━━━ Entries supplied ━━━

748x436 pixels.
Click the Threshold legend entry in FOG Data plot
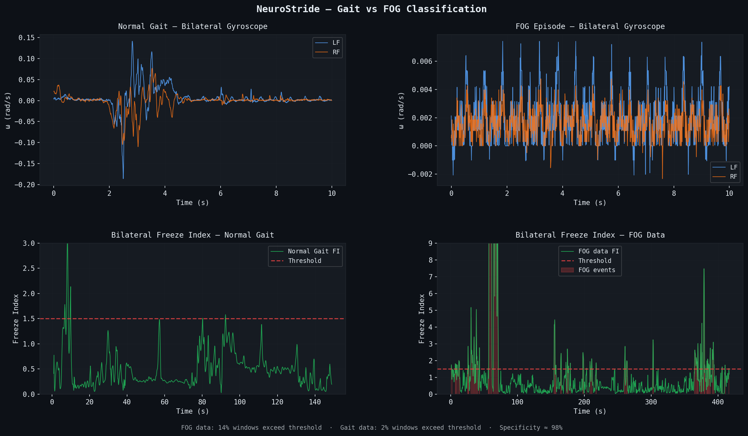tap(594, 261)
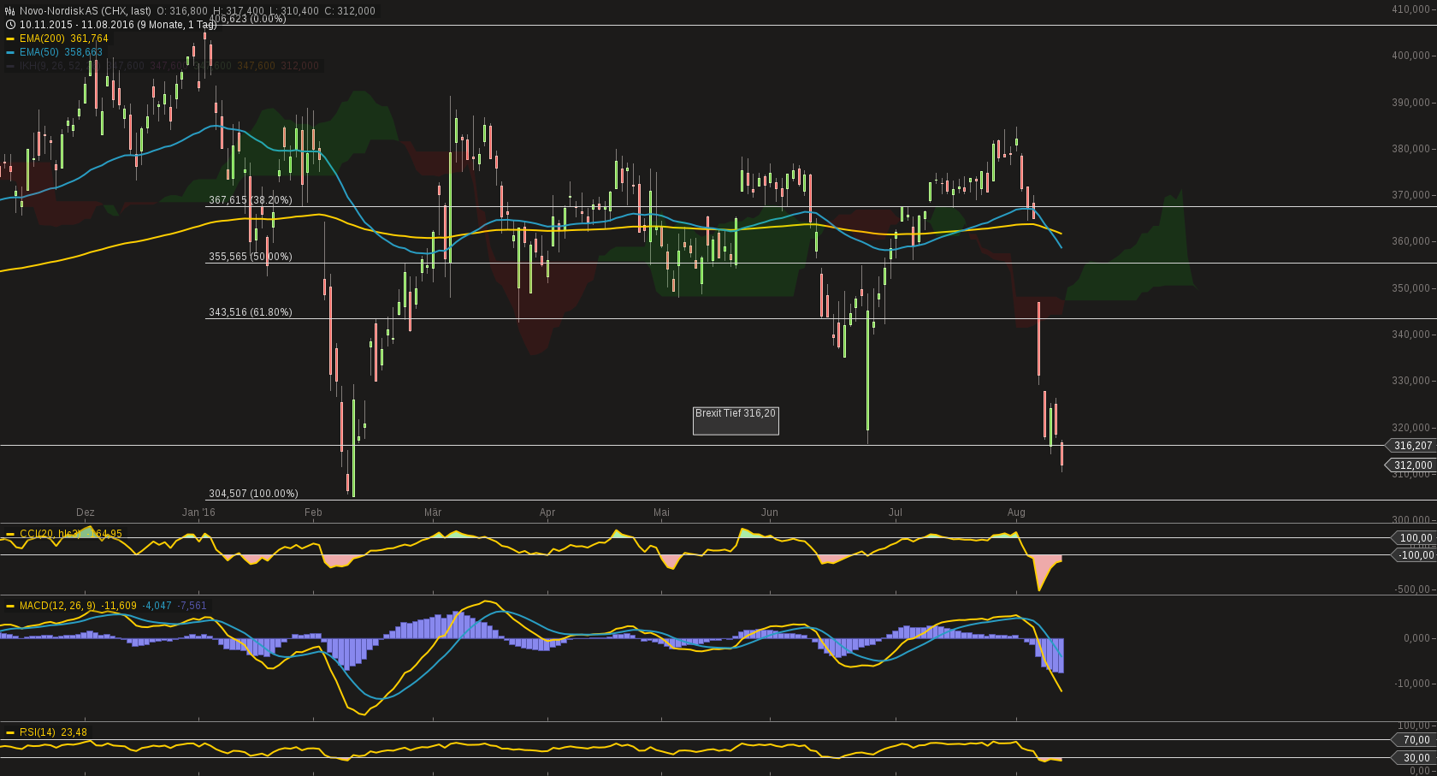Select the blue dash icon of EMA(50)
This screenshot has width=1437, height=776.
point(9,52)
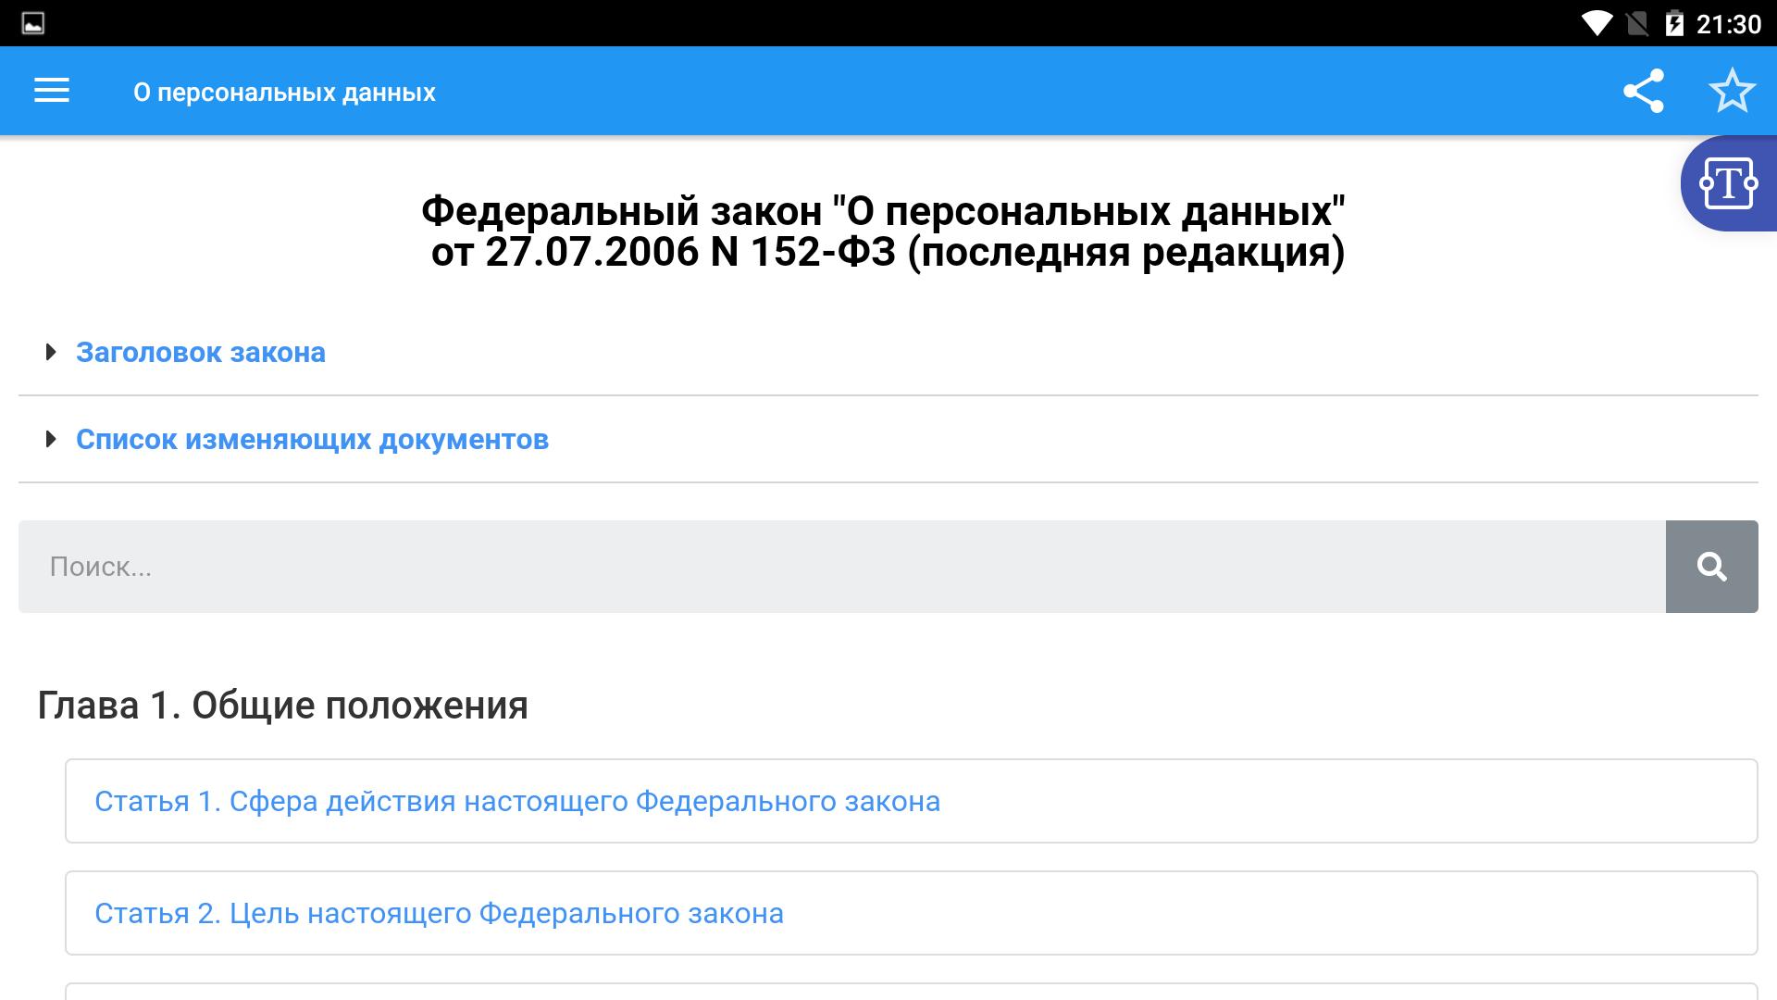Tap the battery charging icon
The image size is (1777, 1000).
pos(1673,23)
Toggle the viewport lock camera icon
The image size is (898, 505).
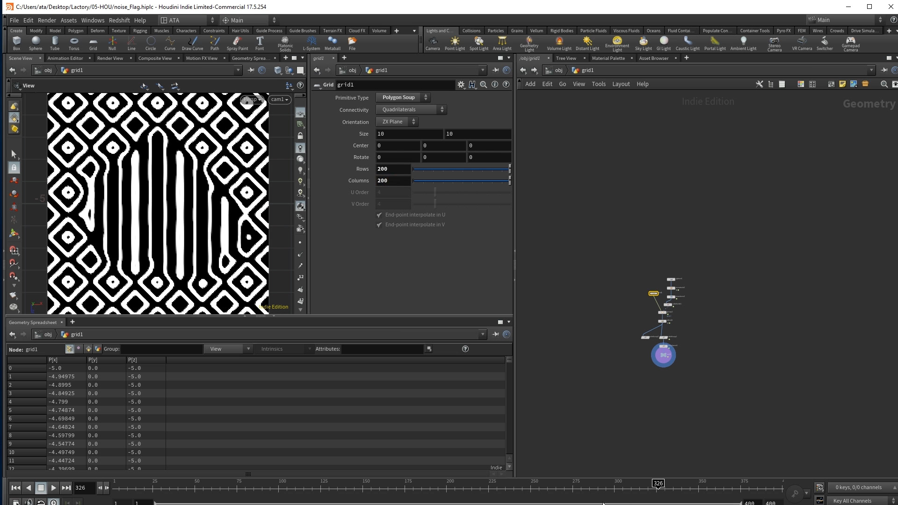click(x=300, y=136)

━━━

▶ Instructions for the task
Skip every picture and transcribe the data above exactly.

▶ Exercise result
748x436 pixels.
Click the Threshold legend entry in FOG Data plot
tap(594, 261)
Select the blue dash icon of EMA(50)
This screenshot has width=1437, height=776.
point(9,52)
Tap the battery charging icon
The image size is (1777, 1000).
pos(1673,23)
Toggle the viewport lock camera icon
The image size is (898, 505).
click(x=300, y=136)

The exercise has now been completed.